Exercise tasks
A - Which sentences in the forum thread about the cosmological constant contain the word "formula" or "formulas"? List each sentence in full.
B - Reproduce the forum thread about the cosmological constant verbatim, from "that number does" to "you are describing.".
--- Extracted text ---
Define energy density I want to hear what you think it is. I also want your definition of vacuum in regards to that energy density definition. You might recall I provided the equations for QCD vacuum. Show me the formula to determine the cosmological constant value for equation of state w=-1 and showing how it is derived using that formula. For all your claims you have yet to show any relevant formulas or calculations and I have done so this entire thread. So don't try to preach to me or tell me I don't know what I am talking about. What formula did I use to calculate that value ? Hint I mentioned it in this thread but never latexed it in. Lol though that's the value today what's the value at z=1100. Your relatively new here so don't really know my skills however Cosmology and particle physics I have credentials in both fields. I know the equations I mentioned they are of fundamental importance to everything I mentioned. SuSY is part of my studies. Some of those Langrangians are included by me in this thread (easily missed though if you don't know them). (Pati-Salam)

BS it is the cosmological constant has a value of roughly \[6.0*10^{-10}\] joules per cubic meter. Multiply that and see if 10^123 is equivalent. we're done its obvious you don't know what your talking about and do not wish to learn and is just trolling GL have fun

that number does not work get that through your head even if you use the lowest possible energy/ mass equivalence its wrong. PERIOD

Gluons are not DE either you cannot have an expanding universe where any particle density stays constant. Lambda is constant. Stop trying to apply the authors crap to me please. He is wrong on so many levels from what you are describing.
--- Dataset excerpt ---
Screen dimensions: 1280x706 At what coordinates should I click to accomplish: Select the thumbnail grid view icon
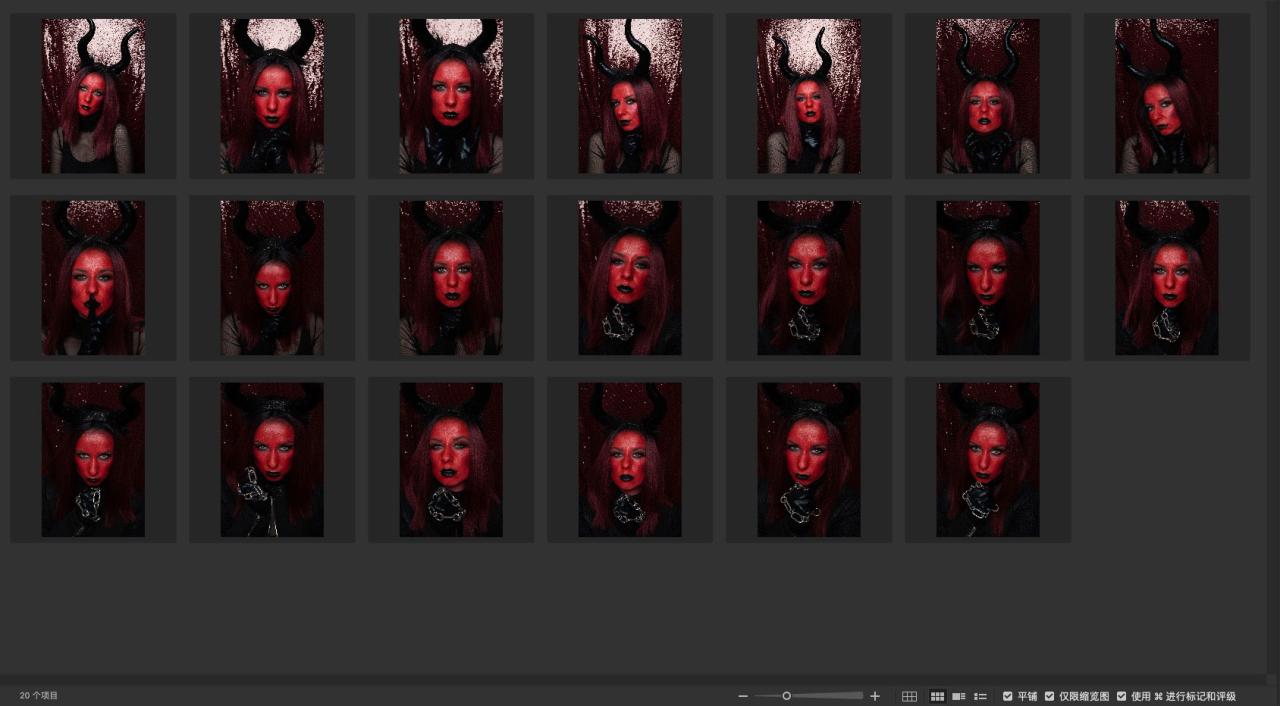pyautogui.click(x=937, y=696)
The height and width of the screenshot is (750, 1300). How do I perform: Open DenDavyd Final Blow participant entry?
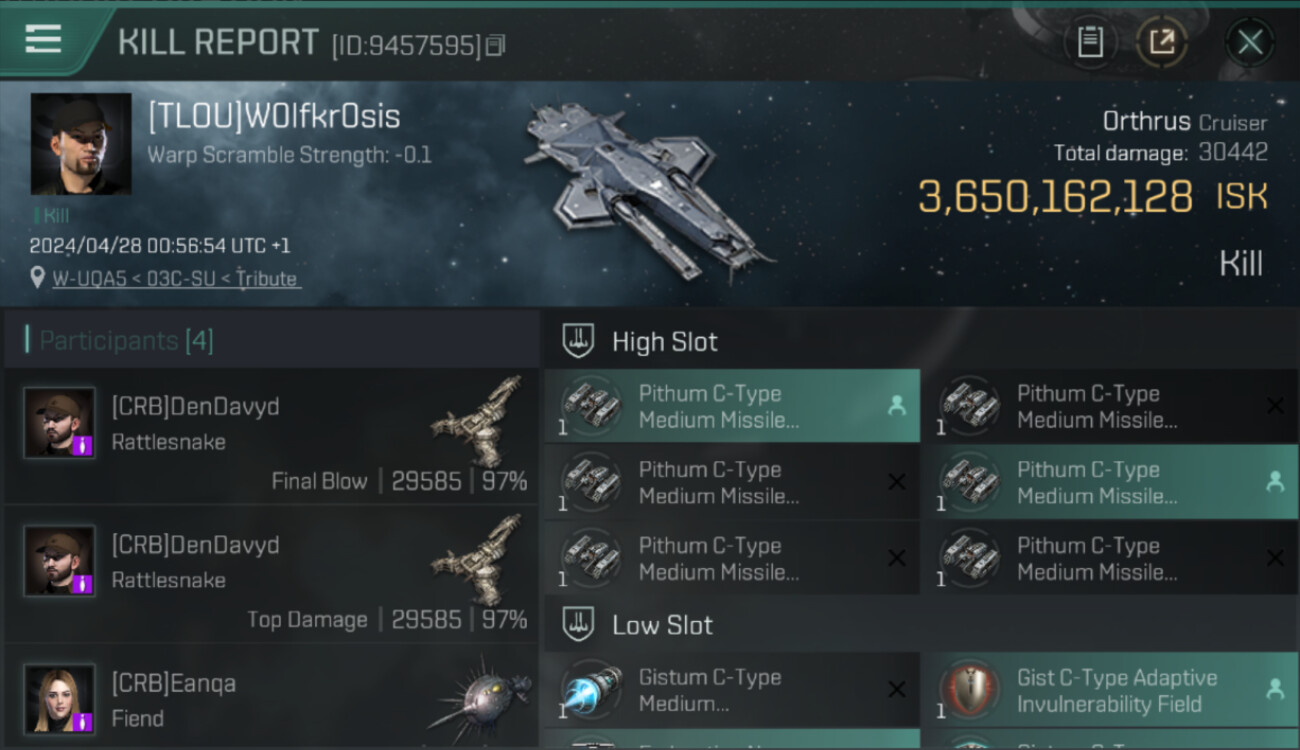point(271,436)
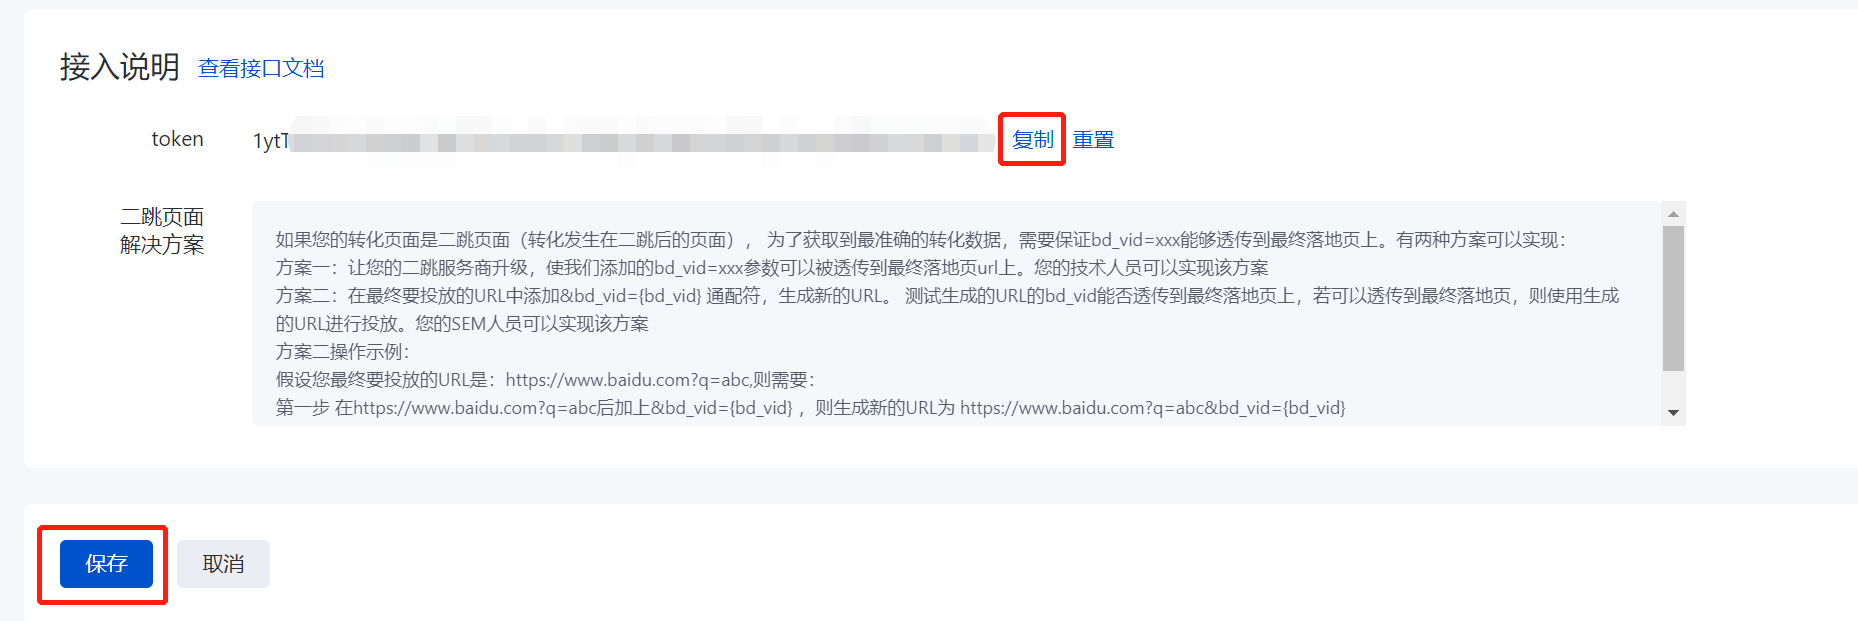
---
Answers for the exercise
A -
- Show me the formula to determine the cosmological constant value for equation of state w=-1 and showing how it is derived using that formula.
- For all your claims you have yet to show any relevant formulas or calculations and I have done so this entire thread.
- What formula did I use to calculate that value ?

B -
that number does not work get that through your head even if you use the lowest possible energy/ mass equivalence its wrong. PERIOD

Gluons are not DE either you cannot have an expanding universe where any particle density stays constant. Lambda is constant. Stop trying to apply the authors crap to me please. He is wrong on so many levels from what you are describing.